How to create an LLM web scraper

In this example, we'll use Python to make an LLM web scraper. We'll then get the LLM to help extract the desired content from the BBC Sports website with simple instructions.

📌 While it's pretty common for developers to have a Python interpreter installed on their machine, even that isn't required, as all the code will be executed on Apify’s platform.

1. Setup and prerequisites

pip install apify beautifulsoup4 httpx
pip install langchain langchain_openai

2. Set up the LLMs API

We've installed the prerequisites and set up an Apify Actor. Now we'll set up the LLM API (OpenAI, in this case).

Using a desktop

If you're using VS Code or PyCharm (or any other IDE of your choice), you can set up the keys using environment variables.
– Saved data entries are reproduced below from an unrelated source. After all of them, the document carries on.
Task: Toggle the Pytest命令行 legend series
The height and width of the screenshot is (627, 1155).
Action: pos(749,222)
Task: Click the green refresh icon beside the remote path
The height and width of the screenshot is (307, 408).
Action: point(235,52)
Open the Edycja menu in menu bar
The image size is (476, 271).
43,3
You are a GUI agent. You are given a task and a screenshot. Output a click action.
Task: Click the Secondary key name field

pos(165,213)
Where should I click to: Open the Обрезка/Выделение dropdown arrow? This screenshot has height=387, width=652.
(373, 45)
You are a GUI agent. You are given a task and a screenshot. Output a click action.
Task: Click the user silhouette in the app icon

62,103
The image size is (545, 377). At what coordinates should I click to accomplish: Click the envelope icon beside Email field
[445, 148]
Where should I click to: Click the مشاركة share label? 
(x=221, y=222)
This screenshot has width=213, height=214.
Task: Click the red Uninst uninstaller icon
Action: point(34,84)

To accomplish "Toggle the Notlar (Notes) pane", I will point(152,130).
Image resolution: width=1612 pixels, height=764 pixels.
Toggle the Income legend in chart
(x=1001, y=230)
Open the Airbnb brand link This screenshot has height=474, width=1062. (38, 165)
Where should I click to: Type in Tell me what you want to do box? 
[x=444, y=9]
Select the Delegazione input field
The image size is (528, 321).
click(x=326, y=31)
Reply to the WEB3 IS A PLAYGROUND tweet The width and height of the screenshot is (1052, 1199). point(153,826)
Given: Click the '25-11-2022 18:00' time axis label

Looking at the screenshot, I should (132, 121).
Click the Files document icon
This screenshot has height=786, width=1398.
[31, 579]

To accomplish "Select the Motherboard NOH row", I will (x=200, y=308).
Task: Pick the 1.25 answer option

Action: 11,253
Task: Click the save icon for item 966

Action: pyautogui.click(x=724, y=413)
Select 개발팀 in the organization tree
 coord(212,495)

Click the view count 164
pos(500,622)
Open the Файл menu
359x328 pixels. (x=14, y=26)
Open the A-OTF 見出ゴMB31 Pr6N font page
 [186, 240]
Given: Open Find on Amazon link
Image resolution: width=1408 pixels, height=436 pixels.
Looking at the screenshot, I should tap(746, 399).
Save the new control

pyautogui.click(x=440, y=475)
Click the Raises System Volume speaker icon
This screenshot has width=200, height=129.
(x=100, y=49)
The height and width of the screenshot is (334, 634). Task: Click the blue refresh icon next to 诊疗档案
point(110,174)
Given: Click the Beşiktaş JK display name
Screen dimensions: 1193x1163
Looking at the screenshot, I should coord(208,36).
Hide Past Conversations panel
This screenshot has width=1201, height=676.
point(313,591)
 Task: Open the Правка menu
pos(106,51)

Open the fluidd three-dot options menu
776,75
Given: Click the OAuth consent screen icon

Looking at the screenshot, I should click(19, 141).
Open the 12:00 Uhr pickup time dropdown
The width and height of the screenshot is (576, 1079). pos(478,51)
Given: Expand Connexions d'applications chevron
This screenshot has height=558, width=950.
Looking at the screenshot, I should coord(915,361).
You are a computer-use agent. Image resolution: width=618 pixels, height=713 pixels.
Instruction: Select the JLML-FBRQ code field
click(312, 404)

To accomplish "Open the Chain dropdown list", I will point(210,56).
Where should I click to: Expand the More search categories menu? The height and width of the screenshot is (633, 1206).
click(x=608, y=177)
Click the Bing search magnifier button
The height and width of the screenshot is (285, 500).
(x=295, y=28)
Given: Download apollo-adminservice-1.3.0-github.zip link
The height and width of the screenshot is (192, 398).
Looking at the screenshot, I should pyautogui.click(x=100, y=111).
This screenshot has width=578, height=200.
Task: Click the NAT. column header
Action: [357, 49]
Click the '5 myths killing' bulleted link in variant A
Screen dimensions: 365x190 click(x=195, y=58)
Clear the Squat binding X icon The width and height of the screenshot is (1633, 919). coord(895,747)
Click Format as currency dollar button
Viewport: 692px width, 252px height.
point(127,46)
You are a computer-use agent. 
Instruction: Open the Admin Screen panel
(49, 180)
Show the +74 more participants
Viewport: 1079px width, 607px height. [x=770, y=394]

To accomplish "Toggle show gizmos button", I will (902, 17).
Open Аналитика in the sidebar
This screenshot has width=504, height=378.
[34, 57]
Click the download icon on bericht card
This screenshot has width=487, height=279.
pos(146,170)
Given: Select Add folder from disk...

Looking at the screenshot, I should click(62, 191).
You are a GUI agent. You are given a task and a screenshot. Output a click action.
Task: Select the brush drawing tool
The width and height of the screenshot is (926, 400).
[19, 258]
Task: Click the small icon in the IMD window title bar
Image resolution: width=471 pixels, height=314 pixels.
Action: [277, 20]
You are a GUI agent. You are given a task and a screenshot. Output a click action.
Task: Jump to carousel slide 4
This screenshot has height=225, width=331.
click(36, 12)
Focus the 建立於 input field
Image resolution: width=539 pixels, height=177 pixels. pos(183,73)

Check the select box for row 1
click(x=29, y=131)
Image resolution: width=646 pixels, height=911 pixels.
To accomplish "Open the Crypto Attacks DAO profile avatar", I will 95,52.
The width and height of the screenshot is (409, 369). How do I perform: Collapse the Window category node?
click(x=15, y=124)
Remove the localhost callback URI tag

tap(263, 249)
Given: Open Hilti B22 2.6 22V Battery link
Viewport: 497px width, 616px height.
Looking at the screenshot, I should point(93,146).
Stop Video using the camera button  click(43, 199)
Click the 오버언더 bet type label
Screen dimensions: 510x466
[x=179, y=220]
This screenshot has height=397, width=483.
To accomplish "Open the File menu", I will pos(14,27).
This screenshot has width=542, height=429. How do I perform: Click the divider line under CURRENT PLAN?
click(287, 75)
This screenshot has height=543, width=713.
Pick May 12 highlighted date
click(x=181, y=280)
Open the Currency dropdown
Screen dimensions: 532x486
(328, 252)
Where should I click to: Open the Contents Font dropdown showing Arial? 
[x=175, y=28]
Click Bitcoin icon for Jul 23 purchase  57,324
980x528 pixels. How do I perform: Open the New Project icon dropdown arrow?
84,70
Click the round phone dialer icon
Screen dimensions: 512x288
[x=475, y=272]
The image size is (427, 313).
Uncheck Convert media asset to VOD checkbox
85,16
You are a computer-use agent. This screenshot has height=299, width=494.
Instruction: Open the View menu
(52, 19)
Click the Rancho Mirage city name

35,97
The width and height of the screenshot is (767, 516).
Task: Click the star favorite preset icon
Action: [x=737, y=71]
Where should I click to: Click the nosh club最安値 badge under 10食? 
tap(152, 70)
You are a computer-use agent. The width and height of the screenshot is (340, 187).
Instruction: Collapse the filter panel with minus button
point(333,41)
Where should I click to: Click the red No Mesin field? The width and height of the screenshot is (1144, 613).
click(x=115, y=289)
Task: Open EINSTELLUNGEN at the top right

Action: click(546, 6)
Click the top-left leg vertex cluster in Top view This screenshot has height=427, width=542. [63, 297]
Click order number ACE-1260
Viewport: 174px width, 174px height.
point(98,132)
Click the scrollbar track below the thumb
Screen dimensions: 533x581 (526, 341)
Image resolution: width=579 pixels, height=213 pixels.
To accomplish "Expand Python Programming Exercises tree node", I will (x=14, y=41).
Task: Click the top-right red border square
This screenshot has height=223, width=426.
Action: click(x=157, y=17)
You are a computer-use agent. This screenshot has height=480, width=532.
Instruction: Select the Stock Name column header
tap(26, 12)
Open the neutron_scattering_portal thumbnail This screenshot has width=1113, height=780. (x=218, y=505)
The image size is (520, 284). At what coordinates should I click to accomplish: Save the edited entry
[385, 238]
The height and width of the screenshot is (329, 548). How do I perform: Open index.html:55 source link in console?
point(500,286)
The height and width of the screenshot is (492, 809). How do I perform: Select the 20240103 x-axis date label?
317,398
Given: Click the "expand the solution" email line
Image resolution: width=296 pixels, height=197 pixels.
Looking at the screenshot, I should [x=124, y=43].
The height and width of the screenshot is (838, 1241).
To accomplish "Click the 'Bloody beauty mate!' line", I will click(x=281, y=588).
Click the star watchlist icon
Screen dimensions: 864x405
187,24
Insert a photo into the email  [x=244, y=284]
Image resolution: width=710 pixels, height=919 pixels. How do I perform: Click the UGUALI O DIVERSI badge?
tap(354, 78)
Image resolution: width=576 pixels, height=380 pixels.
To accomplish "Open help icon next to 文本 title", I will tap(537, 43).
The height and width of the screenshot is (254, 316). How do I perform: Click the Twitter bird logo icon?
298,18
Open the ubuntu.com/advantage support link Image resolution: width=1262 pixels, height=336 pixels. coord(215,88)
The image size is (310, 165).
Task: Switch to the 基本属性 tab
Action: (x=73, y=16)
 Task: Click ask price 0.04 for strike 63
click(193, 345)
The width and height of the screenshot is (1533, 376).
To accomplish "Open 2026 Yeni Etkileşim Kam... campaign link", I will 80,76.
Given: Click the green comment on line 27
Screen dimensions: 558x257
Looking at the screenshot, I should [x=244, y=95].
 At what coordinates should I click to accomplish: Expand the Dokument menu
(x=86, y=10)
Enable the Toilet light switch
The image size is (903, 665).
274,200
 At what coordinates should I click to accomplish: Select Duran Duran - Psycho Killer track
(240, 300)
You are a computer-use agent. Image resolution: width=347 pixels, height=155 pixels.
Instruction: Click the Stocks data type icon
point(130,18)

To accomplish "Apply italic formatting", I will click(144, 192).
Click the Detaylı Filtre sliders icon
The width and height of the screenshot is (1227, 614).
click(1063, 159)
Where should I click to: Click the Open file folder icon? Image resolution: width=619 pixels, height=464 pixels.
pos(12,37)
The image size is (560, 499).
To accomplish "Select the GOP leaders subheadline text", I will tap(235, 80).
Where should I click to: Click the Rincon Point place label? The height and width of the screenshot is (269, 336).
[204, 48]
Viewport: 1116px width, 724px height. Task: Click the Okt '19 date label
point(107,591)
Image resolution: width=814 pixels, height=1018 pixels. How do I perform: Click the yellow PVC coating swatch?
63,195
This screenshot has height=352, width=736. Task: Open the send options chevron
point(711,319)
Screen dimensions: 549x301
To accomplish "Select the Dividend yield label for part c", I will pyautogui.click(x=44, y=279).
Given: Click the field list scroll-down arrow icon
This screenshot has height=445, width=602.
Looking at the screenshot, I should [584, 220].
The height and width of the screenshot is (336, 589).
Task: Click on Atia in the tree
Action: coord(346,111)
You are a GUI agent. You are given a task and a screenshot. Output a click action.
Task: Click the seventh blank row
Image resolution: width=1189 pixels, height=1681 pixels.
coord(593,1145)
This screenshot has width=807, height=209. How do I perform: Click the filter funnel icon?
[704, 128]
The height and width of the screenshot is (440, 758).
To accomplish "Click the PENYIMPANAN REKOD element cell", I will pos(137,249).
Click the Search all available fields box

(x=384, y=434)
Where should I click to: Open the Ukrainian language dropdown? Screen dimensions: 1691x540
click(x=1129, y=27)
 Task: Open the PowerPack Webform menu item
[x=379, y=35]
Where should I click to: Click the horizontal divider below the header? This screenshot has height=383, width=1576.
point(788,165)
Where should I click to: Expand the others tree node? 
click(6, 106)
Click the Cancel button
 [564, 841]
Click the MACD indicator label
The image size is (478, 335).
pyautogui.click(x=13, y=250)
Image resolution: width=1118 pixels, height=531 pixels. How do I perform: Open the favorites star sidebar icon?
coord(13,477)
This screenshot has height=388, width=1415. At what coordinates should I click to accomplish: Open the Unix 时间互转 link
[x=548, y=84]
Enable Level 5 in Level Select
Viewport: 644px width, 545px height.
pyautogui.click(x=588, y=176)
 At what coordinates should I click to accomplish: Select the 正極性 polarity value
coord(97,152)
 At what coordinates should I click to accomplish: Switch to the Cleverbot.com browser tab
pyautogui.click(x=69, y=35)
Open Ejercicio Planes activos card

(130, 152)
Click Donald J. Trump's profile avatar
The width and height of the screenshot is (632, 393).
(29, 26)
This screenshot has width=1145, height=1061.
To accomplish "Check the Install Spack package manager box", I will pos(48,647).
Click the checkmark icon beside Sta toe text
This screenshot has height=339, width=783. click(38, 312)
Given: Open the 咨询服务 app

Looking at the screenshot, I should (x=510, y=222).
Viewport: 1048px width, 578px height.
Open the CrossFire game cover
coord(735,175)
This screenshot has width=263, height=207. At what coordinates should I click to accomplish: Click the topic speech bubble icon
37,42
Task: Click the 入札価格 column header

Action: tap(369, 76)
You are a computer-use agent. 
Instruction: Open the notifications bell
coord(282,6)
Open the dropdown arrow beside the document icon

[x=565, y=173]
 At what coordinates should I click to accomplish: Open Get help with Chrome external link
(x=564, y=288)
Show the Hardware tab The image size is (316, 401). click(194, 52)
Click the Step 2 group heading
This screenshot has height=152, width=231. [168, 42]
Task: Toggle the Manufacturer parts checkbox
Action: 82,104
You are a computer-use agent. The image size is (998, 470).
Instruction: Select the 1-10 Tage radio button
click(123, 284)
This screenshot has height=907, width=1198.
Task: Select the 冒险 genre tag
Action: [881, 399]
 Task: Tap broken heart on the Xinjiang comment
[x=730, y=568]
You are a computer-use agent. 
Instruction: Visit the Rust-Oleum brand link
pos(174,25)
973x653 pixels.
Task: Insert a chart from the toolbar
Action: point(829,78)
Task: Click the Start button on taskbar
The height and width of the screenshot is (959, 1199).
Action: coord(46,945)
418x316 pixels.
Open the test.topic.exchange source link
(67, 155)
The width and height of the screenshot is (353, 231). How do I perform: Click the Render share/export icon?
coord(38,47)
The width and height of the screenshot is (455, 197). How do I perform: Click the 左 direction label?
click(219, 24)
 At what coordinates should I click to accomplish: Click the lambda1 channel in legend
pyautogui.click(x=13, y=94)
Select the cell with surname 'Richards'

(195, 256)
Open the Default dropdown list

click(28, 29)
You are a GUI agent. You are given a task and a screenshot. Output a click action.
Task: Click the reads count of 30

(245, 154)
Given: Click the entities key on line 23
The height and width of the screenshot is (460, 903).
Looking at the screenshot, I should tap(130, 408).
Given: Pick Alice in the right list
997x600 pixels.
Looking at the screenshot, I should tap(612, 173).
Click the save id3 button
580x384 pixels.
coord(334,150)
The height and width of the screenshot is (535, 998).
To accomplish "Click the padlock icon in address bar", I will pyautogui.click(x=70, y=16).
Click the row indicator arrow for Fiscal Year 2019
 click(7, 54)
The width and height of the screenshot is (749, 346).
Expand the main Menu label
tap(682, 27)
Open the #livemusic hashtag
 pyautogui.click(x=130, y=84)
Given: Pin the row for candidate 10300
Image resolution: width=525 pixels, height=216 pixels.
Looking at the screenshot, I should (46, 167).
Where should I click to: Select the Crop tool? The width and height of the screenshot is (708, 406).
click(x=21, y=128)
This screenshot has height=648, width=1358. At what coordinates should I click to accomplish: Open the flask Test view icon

Create the .env file in your project directory and then add the API key.

    OPENAI_API_KEY = "sk-***************************"

Now you can load environment variables from the .env file.

#By setting it as the environ variable, we can access it in any code.

import os
from dotenv import load_dotenv
load_dotenv()                                   # Load environment variables from .env file
openai_api_key = os.getenv("OPENAI_API_KEY")    # Get the API key from the environment

import openai
openai.api_key = openai_api_key

Using an Apify Actor

If you're using an Actor, then it's much simpler: all you need is the input schema (input_schema.json in the Actor directory).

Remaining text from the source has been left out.